In Italia è da poco entrato in operatività il fondo innovazione rivolto alle startup con una capacità di fuoco di 2 miliardi di euro, c’è il rischio che arrivi troppo tardi con degli strumenti adatti in un momento storico che sta profondamente cambiando. Finanziare gli incubatori che finanziano idee senza avere ben chiaro cosa si voglia fare, verso dove si voglia andare e quali risultati determina il proseguimento di investimento e quale no non può essere ancora un metodo buono per il futuro.
Conclusioni
Non ci troviamo di fronte ad una rivoluzione, dicevamo, ma il futuro sarà molto diverso rispetto a prima. I paesi del G7 se non vogliono vedersi mettere in discussione nel dominio della tecnologia devono portare risultati, creare aziende solide e produrre qualcosa che realmente faccia la differenza per i loro clienti. L’ultima strabiliante novità che ha cambiato il nostro modo di vivere è stato l’iPhone con la nascita del telefonino e l’iPad con la nascita dei tablet. Dopo questo ci sono stati continui e grossi miglioramenti ma non si è riusciti a produrre una reale novità malgrado sia continuamente annunciata. Fino a pochi anni fa sembrava imminente la macchina che si guida da sé, l’auto volante, il metaverso ogni giorno ci compare in pubblicità proponendoci qualcosa che per ora ha prodotto 9 miliardi di dollari di perdita e ha un futuro alquanto incerto come mercato di massa. Per prendere denaro l’”innovazione finanziata” ha bisogno di molta più comunicazione che di tecnologia e questo sta ormai emergendo come un problema.

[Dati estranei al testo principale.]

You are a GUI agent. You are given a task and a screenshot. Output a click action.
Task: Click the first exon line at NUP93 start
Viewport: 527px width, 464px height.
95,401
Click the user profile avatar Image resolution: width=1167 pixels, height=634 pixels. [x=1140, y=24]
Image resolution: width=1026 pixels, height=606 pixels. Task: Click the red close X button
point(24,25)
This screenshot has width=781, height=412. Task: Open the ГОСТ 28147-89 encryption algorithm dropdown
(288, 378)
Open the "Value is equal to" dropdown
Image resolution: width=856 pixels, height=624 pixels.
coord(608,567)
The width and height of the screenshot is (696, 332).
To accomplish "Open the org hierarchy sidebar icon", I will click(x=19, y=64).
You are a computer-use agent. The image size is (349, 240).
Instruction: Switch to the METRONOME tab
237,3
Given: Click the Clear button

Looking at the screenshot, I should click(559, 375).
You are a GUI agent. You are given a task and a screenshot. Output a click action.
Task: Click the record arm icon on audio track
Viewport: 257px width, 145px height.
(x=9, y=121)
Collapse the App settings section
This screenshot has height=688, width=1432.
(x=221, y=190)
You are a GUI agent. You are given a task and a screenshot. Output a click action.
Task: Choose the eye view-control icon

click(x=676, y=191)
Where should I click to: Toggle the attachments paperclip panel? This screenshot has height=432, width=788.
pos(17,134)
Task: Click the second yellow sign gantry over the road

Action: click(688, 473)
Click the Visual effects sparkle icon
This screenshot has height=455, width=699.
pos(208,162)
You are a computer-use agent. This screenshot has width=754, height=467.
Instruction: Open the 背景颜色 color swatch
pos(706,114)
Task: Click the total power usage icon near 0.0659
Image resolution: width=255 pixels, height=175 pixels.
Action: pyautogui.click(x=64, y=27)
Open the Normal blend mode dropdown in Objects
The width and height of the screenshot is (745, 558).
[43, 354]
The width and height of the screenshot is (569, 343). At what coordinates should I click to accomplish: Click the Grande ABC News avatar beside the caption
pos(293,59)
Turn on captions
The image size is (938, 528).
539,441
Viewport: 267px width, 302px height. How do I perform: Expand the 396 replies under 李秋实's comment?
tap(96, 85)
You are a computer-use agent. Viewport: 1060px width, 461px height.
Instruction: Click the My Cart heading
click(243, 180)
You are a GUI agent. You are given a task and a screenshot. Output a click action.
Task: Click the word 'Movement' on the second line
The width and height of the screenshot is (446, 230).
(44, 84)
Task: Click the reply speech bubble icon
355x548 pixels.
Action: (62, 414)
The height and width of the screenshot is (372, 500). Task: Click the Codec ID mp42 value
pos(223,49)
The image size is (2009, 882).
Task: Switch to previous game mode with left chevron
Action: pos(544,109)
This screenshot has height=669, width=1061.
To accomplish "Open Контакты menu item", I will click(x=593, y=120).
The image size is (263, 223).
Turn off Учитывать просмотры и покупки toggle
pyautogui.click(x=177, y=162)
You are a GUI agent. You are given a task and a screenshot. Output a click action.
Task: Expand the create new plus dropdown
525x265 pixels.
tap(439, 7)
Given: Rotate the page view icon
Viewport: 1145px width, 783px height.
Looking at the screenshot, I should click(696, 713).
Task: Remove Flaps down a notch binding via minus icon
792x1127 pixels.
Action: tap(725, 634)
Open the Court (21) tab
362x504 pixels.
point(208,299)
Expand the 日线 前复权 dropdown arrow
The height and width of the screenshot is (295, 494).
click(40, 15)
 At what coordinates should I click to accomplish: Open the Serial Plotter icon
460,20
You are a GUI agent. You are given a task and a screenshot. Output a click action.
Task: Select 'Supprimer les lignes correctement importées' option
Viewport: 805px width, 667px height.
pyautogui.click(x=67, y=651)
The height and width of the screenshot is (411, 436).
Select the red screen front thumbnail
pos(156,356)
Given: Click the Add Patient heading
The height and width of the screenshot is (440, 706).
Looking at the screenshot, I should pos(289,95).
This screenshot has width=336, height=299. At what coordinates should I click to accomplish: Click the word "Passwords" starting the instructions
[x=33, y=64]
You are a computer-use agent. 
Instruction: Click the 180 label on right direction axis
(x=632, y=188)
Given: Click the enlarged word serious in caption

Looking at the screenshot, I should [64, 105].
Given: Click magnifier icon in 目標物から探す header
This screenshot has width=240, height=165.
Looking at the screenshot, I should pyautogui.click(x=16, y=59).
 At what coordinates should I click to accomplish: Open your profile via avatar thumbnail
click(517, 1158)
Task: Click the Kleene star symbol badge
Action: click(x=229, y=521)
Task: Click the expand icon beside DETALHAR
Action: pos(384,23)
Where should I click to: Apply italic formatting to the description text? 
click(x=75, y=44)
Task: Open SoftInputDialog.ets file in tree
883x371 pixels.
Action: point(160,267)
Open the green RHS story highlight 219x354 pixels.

La risposta del sistema finanziario è stata pronta, le banche centrali sono intervenute direttamente o indirettamente e hanno consentito agli istituti in difficoltà di tornare operativi. Ci saranno degli aggiustamenti, saranno messe sotto accusa e processate alcune agenzie di rating che hanno quotato come affidabili aziende e banche che sono fallite pochi giorni dopo. Questo si può leggere come un fatto positivo o come una occasione persa di mettere ordine nel casinò della finanza. Rimane il fatto che si apre un periodo meno facile per le startup, il “parco buoi” che finanzia i ventures capital si accorgerà che mettere i soldi in questo tipo di imprese non sempre produce denaro.
Non credo sia terminato il tempo delle startup e non credo sia stato tutto da buttare ma certamente è tempo di tornare ai fondamentali. “Back to the basic”, ricominciare a leggere i numeri, occuparsi di come rendere efficiente ed efficace le proprie aziende, gestire il cash-flow, investire in idee e persone capaci con la consapevolezza che l’obiettivo è fare introiti non il “pifferaio magico” dei fondi di investimento. Fondi che vedono già una drastica riduzione per spostarsi anche in altre aree del pianeta e in altri settori. Questo è un alto segnale del bradisismo presente a livello internazionale, il post-pandemia non ci ha lasciato come prima e un riassetto dei poteri è in atto.